Diferido por un año, el TC decidió: “…DECLARAR no conforme con la Constitución de la República el artículo 5, Párrafo II, acápite c), de la Ley Núm. 491-08, que modifica los artículos 5, 12, y 20 de la Ley Núm. 3726 de 1953, sobre Procedimiento de Casación, por contravenir el artículo 40.15 de la Constitución de la República.”

Esa ley limita el derecho que tienen los justiciables a que sus casos sean examinados por la Suprema Corte de Justicia (SCJ), en función de Corte de Casación, para determinar si les aplicaron bien o mal la ley. Y en ese sentido establece: “No podrá interponerse el recurso de casación, sin perjuicio de otras disposiciones legales que lo excluyen, contra: (…) c) Las sentencias que contengan condenaciones que no excedan la cuantía de doscientos (200) salarios mínimos del más alto establecido para el sector privado, vigente al momento en que se interponga el recurso. Si no se ha fijado en la demanda el monto de la misma, pero existen elementos suficientes para determinarlo, se admitirá el recurso si excediese el monto antes señalado.”

La sentencia del TC consideró que esas disposiciones riñen con el Art. 40.15 de la Constitución, que dice: “A nadie se le puede obligar a hacer lo que la ley no manda ni impedírsele lo que la ley no prohíbe. La ley es igual para todos: sólo puede ordenar lo que es justo y útil para la comunidad y no puede prohibir más que lo que le perjudica”.

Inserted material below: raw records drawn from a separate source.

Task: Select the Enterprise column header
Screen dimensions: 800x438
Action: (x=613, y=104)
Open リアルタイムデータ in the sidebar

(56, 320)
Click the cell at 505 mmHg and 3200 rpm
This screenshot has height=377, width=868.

Y, en efecto, así es. La referida ley 491-08 es un grave atentado al orden constitucional. Tan pronto entró en vigencia en el 2008, la denunciamos como tal. Nuestros cuestionamientos a esos criterios constan en artículos publicados en esta columna y, más ampliados, en mis libros “Manual del Recurso de Casación” y “Tratado de Derecho Inmobiliario”. Viola los principios de la razonabilidad, porque es absurda, ilógica; de la igualdad, debido a que privilegia a los litigantes económicamente poderosos, y profundiza la división social; de la legalidad, ya que impide que el condenado esté seguro de que se le aplicó bien la ley e impide que el sistema se mantenga dentro de la legalidad, entre otros.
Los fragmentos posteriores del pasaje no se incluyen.